> **What is required**
Search the data for the word "note" and copy out every line that has it.

[Collected data entries]
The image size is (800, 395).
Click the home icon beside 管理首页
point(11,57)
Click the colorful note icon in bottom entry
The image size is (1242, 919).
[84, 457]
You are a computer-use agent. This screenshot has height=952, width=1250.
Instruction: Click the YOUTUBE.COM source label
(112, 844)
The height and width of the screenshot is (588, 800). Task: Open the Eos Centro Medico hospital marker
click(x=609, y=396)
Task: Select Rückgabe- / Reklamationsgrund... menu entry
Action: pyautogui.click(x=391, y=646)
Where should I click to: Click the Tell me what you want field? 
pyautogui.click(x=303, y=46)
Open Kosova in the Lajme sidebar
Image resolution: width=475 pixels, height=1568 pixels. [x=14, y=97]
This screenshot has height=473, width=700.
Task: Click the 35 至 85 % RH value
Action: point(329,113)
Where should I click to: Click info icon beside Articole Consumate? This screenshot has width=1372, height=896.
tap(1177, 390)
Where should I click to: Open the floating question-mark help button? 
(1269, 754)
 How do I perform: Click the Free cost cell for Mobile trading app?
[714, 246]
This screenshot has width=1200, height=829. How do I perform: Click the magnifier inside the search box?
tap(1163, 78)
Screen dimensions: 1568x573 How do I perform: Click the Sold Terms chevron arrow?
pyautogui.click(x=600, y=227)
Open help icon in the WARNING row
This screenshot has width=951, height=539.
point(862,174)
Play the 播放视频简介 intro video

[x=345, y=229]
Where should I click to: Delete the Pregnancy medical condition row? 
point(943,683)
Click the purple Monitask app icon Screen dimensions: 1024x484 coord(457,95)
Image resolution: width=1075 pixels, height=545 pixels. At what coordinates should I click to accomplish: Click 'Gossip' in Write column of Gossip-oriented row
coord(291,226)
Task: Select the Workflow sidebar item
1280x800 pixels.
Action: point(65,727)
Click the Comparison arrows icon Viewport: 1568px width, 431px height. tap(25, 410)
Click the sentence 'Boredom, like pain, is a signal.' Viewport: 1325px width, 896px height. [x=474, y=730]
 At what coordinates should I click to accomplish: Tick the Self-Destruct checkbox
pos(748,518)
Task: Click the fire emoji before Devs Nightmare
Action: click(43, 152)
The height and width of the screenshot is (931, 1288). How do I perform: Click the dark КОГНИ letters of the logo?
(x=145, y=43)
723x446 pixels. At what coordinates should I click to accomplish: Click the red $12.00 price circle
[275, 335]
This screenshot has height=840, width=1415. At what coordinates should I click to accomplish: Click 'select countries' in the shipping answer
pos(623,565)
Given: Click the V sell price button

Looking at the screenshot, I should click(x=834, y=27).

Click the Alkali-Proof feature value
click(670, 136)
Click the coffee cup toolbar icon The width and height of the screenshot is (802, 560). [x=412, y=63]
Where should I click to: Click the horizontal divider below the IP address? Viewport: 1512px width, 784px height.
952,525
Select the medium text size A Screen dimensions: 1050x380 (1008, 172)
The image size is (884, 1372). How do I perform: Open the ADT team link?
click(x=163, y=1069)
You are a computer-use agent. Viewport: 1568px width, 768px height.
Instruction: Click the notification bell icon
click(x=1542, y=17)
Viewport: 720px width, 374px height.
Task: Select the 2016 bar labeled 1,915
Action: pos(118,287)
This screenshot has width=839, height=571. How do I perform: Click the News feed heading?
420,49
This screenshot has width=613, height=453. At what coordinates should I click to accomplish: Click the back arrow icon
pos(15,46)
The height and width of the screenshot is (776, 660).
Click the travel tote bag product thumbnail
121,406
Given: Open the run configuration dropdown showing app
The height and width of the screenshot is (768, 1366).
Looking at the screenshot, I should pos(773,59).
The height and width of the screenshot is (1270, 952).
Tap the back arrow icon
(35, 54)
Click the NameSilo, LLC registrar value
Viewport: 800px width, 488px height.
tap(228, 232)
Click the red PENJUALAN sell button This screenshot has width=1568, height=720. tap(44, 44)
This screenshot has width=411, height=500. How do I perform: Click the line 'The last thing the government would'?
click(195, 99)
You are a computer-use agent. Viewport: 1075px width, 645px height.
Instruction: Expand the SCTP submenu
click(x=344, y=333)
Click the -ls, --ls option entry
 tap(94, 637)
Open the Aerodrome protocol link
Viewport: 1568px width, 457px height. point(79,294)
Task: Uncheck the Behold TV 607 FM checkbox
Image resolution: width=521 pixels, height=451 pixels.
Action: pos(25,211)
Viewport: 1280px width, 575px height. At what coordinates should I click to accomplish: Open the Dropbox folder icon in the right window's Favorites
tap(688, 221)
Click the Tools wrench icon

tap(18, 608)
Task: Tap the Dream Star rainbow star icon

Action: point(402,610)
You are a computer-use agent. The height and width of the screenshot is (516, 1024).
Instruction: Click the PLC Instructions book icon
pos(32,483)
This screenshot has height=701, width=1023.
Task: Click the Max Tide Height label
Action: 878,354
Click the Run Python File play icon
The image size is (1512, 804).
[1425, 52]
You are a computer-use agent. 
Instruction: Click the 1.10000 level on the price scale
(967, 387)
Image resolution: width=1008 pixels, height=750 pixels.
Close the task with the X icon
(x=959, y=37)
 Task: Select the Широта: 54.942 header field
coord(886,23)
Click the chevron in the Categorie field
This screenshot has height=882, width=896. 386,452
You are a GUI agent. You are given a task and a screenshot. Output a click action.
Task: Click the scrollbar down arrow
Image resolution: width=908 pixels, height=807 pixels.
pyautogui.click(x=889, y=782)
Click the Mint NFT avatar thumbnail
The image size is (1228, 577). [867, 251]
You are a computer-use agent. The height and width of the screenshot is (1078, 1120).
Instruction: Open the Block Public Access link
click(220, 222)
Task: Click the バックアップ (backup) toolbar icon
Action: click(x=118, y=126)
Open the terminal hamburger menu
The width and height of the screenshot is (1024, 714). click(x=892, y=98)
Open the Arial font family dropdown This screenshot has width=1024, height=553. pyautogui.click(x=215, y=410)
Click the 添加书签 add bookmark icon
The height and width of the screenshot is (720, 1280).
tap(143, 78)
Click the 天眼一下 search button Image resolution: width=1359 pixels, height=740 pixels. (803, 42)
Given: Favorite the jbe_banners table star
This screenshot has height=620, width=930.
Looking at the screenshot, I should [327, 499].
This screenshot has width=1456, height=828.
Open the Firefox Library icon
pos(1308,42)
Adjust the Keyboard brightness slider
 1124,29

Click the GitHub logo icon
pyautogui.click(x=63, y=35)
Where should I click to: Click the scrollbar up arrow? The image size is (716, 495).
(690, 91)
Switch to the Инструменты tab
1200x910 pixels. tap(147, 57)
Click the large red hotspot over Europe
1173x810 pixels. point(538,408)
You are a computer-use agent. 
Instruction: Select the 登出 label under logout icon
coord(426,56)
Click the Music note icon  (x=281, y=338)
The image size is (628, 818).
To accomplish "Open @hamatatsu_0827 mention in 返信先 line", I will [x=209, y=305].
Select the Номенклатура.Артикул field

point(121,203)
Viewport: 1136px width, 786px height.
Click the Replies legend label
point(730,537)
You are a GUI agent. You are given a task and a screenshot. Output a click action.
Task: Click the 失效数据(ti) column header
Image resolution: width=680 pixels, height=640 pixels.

> **Answer to the problem**
Click the colorful note icon in bottom entry
Click the Music note icon  (x=281, y=338)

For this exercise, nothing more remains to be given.